COSA FARE → Riscrivi il brano sui vaccini per gli anziani partendo da "Ampliare il piano" e andando avanti fino a "dell’Università di Genova.", sostituendo "rete organizzativa" con "struttura organizzativa".

BRANO SCELTO →
+--

Per gli ultrasessantacinquenni il piano nazionale, oltre alla vaccinazione antinfluenzale, raccomanda quella antipneumococcica (che protegge dalle polmoniti batteriche), quella contro il meningococco, l’epatite A o epatite B, e infine l’immunità nei confronti dell’Herpes zoster, in grado di ridurre significativamente il rischio di sviluppare la malattia e la nevralgia post-erpetica, che può durare mesi o anni, uno dei danni più frequenti e debilitanti di questa infezione. “Le coperture negli anziani sono ancora lontane dagli obiettivi minimali” avverte Massimo Galli, responsabile del dipartimento di Malattie infettive dell’ospedale Sacco di Milano e past president Simit.

L’Herpes zoster, o più comunemente noto come Fuoco di Sant’Antonio, è l’infezione causata dallo stesso virus della varicella, che rimane inattivo nel tessuto nervoso e può risvegliarsi a distanza di molti anni. Colpisce l’80% della popolazione ed è diventato un problema di sanità pubblica.

“Il vaccino anti-Herpes zoster fino ad oggi impiegato in Italia è di tipo vivo attenuato, non indicato per le persone particolarmente immunodepresse – spiega Galli – Tuttavia, dovrebbe essere imminente l’arrivo di un nuovo vaccino a Dna ricombinante, cioè contenente informazioni genetiche del virus, che ha dimostrato un’efficacia di oltre il 90% nei soggetti over 50 e che può essere esteso ai pazienti più fragili, con sclerosi multpla, Hiv, disturbi gastroenterologici. Negli Stati Uniti è usato da almeno un paio d’anni”.

Ampliare il piano vaccinale a nuove categorie di pazienti disegnando percorsi di prevenzione su misura richiede una rete organizzativa più forte. “I pazienti devono essere accompagnati all’interno del sistema con il coinvolgimento sinergico della medicina generale, dei servizi vaccinali e dei centri di cura specialistici presso i quali sono in cura” conclude Laura Sticchi del dipartimento Scienze della salute dell’Università di Genova.

+--

DATI FORNITI →
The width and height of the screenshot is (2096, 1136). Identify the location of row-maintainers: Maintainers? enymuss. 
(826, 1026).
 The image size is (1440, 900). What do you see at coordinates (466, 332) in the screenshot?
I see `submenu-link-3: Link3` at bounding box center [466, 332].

+--

RISULTATO →
Ampliare il piano vaccinale a nuove categorie di pazienti disegnando percorsi di prevenzione su misura richiede una struttura organizzativa più forte. “I pazienti devono essere accompagnati all’interno del sistema con il coinvolgimento sinergico della medicina generale, dei servizi vaccinali e dei centri di cura specialistici presso i quali sono in cura” conclude Laura Sticchi del dipartimento Scienze della salute dell’Università di Genova.